# [Texte fourni]
----
Médecin de formation, Thomas Lilti a exercé jusqu’au milieu des années 2000 avant de se consacrer à sa seconde passion : le cinéma, appris en autodidacte. De son deuxième long-métrage, Hippocrate (2014) – décliné en série pour Canal+ – à Médecin de campagne (2016) et Première année (2018), sa connaissance précise du milieu médical lui a permis de dépeindre le quotidien des soignants.

Par son titre, Un métier sérieux pourrait parfaitement résumer tout le bien que le cinéaste pense des vies suspendues à la santé des autres. Mais son cinquième film s’intéresse à une autre profession où s’exprime également une part de vocation : l’enseignement (sa mère était professeure de lettres). Pour cette incursion hors les murs de l’hôpital, Lilti délocalise ses acteurs réguliers pour former une nouvelle bande toute aussi soudée que celle du CHU. Dans ce film grand public juste et sensible, on retrouve volontiers Vincent Lacoste en contractuel projeté pour la première fois sur l’estrade d’une classe de mathématiques, François Cluzet en vieux briscard de l’histoire-géo, William Lebghil en prof d’anglais décontracté, Louise Bourgoin en prof de physique-chimie inflexible… Et une nouvelle venue : Adèle Exarchopoulos, dans le rôle d’une ancienne cancre qui a le contact facile avec les élèves.
----
# [Bloc de données]
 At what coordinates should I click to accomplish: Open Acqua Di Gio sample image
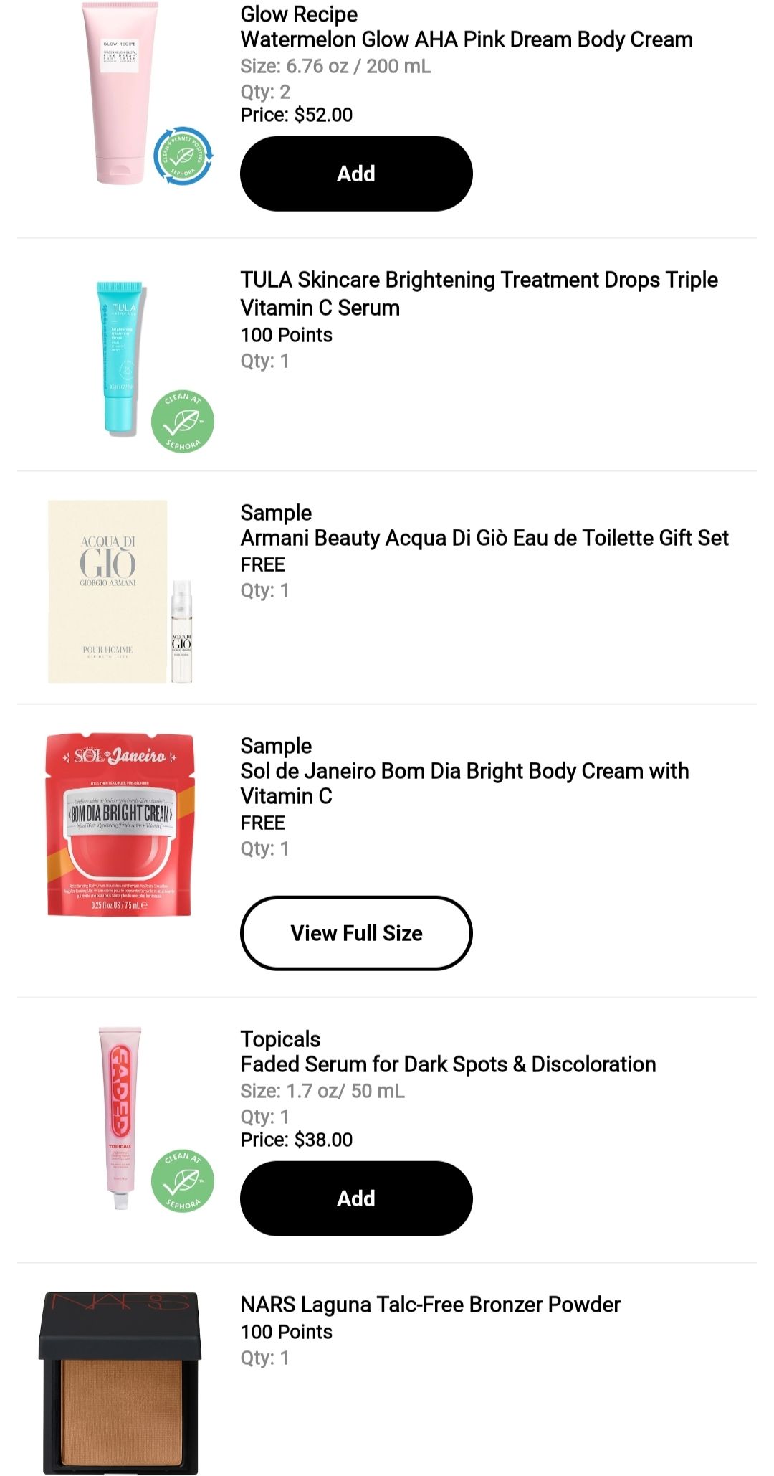pyautogui.click(x=119, y=591)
----
# [Exercices]
**1.** Recopiez mot pour mot le texte sur Thomas Lilti en commençant par « Médecin de formation, Thomas » et en continuant jusqu'à « quotidien des soignants. ».
**2.** Écrivez la suite du texte sur Thomas Lilti, à partir de sa dernière phrase.
Le matériel n'entre pas en jeu ici.

# [Réponses]
**1.**
Médecin de formation, Thomas Lilti a exercé jusqu’au milieu des années 2000 avant de se consacrer à sa seconde passion : le cinéma, appris en autodidacte. De son deuxième long-métrage, Hippocrate (2014) – décliné en série pour Canal+ – à Médecin de campagne (2016) et Première année (2018), sa connaissance précise du milieu médical lui a permis de dépeindre le quotidien des soignants.

**2.**
Situé dans un collège de la classe moyenne en région parisienne, issu de cette « banalité » qu’on ne voit plus beaucoup aux informations, Un métier sérieux se démarque notablement des fictions du genre en milieu scolaire. D’abord, il ne cède pas à la trame type selon laquelle un super-héros du tableau noir sauverait d’un coup de craie magique des élèves en difficulté et, par-delà cette amitié naissante, l’éducation nationale. Ensuite, sa justesse nous dispense des errances du « seul contre tous » au profit d’une relation prof-élèves beaucoup plus nuancée. Enfin, il pose une question délicate, qu’on pourrait retranscrire ainsi : malgré la bonne volonté du personnel éducatif, les cours sont-ils suffisamment palpitants pour tenir éveillés une vingtaine d’adolescents ?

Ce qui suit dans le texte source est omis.